По каким линиям шло «восполнение» исходного текста, кроме линии «мифологических школ»? Мне кажется не просто логичным, а неизбежным, что Пазолини добавил к тексту Еврипида и измерение мифа, и измерение античного театра (как такового, вне прямой связи с трагедией Еврипида). Ведь если миф здесь – источник сюжета, то театр Диониса – источник трагического конфликта.
Древнегреческий театр Диониса происходил из культа аграрного божества, из разыгрывания страстей умирающего – воскресающего бога, которого по одному варианту греческого мифа титаны разрывают на части, а по другому Зевс-отец испепеляет своей молнией, после чего заново рождает его, зашив себе в бедро оставшееся от Диониса сердце. В культе очевидна семантика сердца-зерна, уходящего в землю, чтобы прорасти. В фильме эта идея проговорена: о том, чему научился человек «на примере семян», говорит Ясону кентавр[31].

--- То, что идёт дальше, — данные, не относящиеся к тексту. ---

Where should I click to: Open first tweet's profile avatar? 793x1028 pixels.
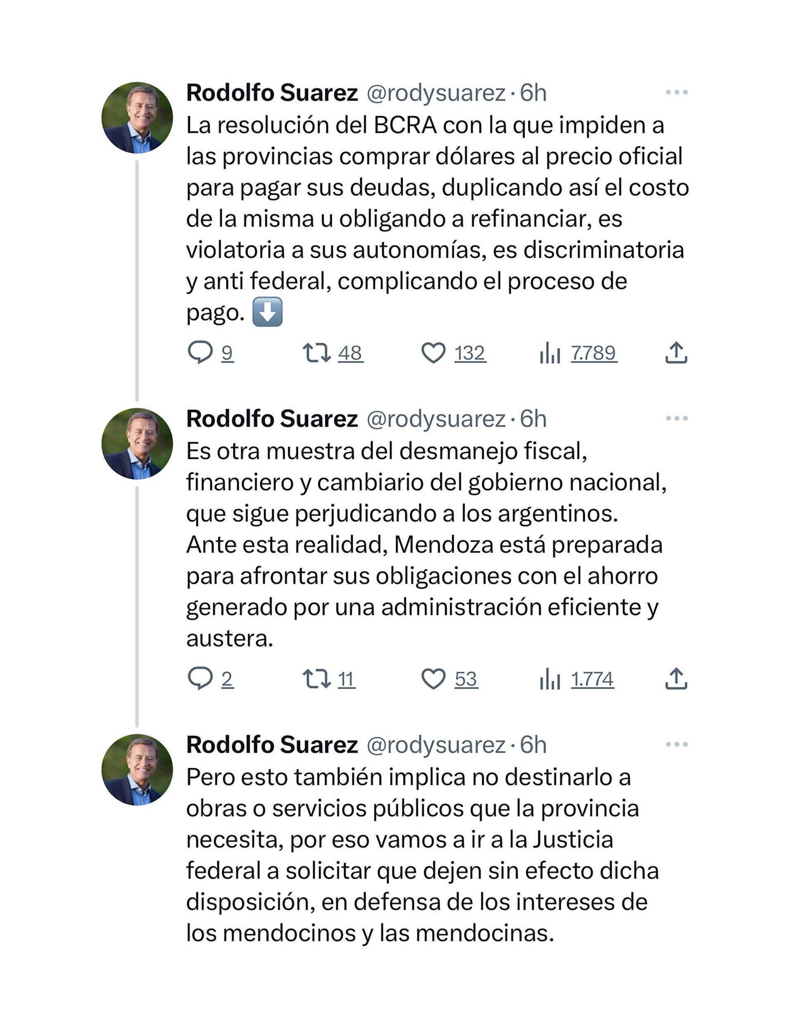point(137,118)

Но еще действеннее образное развитие этой темы. Показ Колхиды в фильме начинается с подробно разыгранных страстей аграрного божества (оно может и не быть Дионисом, важно типологическое тождество). Во время этого ритуала жертву, украшенную колосьями, расчленяют на части, которые затем хоронят в поле (как, по-видимому, поступали с сердцем в ритуале Диониса), а остатки тела сжигают, испепеляют, очевидно, посвящая главному богу Колхиды, деду Медеи – Гелиосу[32]. С одной стороны, этот ритуал вводит нас в атмосферу трагедии как таковой (действие античной трагедии представляло два плана: план сюжета и план страстей бога). С другой – он представляет нам мир Колхиды в фильме: мир архаики, исконной, глубинной связи человека с землей и с богами. Колхида укоренена в мифе. Миф, архаика – родина Медеи. Об этом предупреждает Ясона кентавр: «Ты пересечешь море. Мир, который ты там обнаружишь, совсем не похож на наш. Жизнь там чрезвычайно реалистична, ибо именно мифы выражают действительность, а действительность есть не что иное, как миф». Тут же, говоря о великой тайне семян, о воскресении, Хирон сообщает Ясону кое-что и о нем самом: «Но эта истина уже не нужна тебе. То, что ты видишь во втором рождении семян, уже не имеет для тебя значения. Это не более чем давнее воспоминание, которое больше тебя не интересует. Ибо на самом деле никакого бога нет».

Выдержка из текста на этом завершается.